What the task requires - Which of the lines in the records below hold the string "computer"? Copy every one of them.

START Data shown

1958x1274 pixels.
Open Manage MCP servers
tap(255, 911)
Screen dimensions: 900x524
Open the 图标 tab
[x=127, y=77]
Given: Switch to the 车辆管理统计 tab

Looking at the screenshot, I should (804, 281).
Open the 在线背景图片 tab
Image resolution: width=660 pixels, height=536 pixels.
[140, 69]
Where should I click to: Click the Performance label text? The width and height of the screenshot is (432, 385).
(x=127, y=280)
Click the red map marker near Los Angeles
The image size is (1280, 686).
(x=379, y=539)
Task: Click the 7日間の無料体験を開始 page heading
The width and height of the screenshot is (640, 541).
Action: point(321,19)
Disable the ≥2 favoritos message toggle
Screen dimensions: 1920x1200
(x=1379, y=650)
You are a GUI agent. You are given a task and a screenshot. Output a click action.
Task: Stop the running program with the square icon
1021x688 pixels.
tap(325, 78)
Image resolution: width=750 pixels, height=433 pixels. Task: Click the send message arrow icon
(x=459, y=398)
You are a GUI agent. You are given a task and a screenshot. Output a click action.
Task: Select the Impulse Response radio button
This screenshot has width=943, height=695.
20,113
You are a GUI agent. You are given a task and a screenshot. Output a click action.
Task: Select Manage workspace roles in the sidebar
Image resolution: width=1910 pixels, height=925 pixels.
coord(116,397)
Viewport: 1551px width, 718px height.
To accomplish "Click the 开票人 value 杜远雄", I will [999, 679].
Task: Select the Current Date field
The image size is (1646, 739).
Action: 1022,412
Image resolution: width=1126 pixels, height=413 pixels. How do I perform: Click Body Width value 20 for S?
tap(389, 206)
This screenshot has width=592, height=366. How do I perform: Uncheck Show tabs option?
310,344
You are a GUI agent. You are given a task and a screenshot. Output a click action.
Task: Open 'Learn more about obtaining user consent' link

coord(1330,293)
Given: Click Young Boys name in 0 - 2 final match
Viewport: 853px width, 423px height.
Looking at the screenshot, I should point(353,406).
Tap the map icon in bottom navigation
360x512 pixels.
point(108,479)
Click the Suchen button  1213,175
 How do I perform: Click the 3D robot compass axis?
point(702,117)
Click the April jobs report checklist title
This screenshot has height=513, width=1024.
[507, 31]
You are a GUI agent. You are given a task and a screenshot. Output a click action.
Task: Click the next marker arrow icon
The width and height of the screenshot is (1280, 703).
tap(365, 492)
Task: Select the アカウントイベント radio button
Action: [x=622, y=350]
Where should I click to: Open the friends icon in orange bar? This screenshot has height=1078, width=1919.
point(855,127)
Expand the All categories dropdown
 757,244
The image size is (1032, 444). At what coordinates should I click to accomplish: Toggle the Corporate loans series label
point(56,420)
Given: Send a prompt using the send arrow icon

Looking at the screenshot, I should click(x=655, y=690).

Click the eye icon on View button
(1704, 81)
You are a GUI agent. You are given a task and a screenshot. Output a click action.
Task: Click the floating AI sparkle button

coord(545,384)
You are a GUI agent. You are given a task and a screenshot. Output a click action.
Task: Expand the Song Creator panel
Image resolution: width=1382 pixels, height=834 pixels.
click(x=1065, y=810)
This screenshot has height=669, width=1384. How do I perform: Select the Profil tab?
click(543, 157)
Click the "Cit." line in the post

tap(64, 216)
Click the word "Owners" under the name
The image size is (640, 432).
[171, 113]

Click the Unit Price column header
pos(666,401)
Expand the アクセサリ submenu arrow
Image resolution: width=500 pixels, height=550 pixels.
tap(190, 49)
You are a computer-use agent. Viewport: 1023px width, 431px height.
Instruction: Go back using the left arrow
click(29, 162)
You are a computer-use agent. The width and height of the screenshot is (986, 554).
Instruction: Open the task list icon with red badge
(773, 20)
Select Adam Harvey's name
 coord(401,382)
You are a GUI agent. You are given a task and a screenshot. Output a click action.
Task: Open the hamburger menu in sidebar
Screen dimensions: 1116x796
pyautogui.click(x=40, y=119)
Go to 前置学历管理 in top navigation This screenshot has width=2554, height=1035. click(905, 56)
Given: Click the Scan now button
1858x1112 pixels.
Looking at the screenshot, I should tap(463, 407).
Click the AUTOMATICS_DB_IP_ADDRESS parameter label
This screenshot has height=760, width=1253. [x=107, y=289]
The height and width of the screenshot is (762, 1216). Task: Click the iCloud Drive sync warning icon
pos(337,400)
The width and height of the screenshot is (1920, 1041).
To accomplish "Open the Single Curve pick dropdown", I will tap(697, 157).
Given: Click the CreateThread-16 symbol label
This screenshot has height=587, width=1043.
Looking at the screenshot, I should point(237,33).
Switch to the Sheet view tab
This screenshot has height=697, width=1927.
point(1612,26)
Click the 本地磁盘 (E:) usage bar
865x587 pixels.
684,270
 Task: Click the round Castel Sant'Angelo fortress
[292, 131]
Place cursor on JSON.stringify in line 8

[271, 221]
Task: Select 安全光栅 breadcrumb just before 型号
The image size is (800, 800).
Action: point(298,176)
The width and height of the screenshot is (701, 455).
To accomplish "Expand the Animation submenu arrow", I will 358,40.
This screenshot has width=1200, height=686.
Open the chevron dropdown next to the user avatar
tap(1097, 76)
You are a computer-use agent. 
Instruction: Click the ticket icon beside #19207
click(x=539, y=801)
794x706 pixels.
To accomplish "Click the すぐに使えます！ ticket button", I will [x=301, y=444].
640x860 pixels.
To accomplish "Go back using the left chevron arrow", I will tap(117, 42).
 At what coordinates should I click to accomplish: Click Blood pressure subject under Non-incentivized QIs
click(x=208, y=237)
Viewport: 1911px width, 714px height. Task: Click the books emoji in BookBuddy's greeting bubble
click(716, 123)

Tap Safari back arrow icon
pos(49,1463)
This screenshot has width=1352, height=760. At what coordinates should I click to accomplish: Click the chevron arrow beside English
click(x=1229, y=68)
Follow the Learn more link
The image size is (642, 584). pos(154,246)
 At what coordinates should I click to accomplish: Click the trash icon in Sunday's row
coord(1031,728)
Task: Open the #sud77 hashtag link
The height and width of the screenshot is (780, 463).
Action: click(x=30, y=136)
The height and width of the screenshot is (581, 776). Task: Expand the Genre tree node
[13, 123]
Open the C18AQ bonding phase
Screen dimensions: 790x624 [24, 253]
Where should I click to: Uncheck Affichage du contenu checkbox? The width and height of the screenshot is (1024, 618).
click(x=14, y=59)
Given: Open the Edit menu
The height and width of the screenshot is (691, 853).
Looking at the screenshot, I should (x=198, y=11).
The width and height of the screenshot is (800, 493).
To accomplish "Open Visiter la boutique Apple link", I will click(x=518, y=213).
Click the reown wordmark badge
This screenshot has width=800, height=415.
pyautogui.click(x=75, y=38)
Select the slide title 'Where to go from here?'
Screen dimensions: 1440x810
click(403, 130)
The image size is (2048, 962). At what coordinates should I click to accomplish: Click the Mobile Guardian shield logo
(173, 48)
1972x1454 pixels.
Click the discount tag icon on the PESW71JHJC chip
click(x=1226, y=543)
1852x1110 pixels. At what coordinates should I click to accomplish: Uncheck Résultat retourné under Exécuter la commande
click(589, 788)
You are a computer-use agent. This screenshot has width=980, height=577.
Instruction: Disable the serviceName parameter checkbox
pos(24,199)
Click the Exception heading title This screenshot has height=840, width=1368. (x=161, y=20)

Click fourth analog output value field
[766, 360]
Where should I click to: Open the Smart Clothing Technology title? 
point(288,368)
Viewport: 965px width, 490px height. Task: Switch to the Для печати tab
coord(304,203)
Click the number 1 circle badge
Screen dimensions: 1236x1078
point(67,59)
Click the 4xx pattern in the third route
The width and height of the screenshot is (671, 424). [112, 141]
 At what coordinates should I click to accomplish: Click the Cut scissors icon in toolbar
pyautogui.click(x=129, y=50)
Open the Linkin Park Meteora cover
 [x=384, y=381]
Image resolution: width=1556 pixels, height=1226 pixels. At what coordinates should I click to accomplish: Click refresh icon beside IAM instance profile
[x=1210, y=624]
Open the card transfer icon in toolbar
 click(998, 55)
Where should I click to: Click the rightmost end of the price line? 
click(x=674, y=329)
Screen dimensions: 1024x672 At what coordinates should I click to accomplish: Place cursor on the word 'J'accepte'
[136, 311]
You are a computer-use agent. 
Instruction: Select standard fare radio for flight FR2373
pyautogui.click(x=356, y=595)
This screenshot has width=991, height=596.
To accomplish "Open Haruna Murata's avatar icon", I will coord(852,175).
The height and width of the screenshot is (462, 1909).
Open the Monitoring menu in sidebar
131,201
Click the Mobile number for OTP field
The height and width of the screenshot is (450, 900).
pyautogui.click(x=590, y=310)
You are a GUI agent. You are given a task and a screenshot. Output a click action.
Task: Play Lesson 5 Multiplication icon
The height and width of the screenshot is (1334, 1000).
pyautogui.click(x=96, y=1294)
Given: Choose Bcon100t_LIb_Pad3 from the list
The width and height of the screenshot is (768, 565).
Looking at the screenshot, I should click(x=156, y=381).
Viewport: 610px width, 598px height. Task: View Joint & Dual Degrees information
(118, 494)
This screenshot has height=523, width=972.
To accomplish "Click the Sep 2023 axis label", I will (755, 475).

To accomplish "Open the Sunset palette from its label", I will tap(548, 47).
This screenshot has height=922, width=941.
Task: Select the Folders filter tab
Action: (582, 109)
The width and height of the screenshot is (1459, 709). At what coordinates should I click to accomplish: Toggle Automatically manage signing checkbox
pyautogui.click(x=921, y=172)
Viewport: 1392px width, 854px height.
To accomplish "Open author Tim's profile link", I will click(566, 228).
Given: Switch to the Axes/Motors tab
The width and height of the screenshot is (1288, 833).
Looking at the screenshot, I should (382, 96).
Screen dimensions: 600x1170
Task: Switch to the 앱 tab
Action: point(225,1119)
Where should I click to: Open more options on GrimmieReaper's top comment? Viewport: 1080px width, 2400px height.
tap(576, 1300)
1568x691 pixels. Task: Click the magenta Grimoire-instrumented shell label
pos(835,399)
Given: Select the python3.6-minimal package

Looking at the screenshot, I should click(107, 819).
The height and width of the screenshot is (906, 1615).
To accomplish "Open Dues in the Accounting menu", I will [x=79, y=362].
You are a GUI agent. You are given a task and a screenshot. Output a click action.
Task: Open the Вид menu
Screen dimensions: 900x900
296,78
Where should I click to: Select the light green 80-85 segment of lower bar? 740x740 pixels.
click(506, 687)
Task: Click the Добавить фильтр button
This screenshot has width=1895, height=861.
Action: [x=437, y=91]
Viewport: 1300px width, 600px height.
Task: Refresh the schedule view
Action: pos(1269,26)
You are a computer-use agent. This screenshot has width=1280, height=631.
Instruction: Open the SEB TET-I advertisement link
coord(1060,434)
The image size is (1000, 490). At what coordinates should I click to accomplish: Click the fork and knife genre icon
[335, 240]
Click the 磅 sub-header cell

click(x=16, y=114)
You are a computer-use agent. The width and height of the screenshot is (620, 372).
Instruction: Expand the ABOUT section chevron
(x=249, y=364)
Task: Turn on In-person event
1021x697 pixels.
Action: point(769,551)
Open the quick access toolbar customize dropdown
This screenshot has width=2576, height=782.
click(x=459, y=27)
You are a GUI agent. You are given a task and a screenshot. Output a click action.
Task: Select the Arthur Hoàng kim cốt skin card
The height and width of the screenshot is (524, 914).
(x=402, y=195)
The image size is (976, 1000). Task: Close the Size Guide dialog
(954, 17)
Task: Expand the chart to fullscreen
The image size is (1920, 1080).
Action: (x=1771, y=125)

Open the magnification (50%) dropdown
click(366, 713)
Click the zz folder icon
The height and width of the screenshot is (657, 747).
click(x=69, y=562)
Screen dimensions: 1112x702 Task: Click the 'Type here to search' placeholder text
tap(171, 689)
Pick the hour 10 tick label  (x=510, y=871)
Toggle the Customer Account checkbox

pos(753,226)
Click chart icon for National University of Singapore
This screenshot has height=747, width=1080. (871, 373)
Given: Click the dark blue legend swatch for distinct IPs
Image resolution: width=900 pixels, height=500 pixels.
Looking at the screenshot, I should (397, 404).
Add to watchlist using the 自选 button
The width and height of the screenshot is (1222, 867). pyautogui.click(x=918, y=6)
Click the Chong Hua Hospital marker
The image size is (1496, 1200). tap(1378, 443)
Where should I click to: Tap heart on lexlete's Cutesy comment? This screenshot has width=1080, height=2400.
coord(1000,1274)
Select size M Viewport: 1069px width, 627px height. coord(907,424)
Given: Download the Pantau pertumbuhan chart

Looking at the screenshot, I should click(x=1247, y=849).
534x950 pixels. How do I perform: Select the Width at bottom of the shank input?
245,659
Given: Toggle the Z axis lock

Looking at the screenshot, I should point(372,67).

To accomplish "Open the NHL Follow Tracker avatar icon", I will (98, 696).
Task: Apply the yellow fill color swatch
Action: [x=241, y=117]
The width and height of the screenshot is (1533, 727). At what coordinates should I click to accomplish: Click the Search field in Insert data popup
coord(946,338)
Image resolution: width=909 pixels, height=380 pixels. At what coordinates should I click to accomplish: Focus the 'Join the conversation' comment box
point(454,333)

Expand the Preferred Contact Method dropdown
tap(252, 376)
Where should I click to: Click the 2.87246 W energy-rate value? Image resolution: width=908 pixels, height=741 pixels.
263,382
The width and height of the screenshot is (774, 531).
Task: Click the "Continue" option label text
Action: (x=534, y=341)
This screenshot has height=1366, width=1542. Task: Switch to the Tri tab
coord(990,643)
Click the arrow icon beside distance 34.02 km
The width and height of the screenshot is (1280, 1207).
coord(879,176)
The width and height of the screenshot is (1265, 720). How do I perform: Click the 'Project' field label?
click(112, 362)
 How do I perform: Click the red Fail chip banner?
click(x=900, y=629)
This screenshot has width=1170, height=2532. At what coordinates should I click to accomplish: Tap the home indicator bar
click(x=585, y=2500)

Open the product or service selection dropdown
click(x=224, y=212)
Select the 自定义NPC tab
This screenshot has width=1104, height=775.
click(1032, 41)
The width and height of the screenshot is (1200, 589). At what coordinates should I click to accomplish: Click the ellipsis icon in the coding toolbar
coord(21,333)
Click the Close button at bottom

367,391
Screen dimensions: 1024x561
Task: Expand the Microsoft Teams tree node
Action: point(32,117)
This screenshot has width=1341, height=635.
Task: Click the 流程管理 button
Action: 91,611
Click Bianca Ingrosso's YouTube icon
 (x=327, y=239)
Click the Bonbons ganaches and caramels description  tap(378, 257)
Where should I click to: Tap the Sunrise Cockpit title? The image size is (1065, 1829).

END Data shown

Task result -
You are a computer-use agent. Viewport: 1023px width, 431px height.
You are a computer-use agent. The width and height of the screenshot is (986, 554).
You are a computer-use agent. 
You are a computer-use agent. This screenshot has width=980, height=577.
You are a computer-use agent. 
You are a computer-use agent. This screenshot has width=1280, height=631.
You are a computer-use agent. The width and height of the screenshot is (620, 372).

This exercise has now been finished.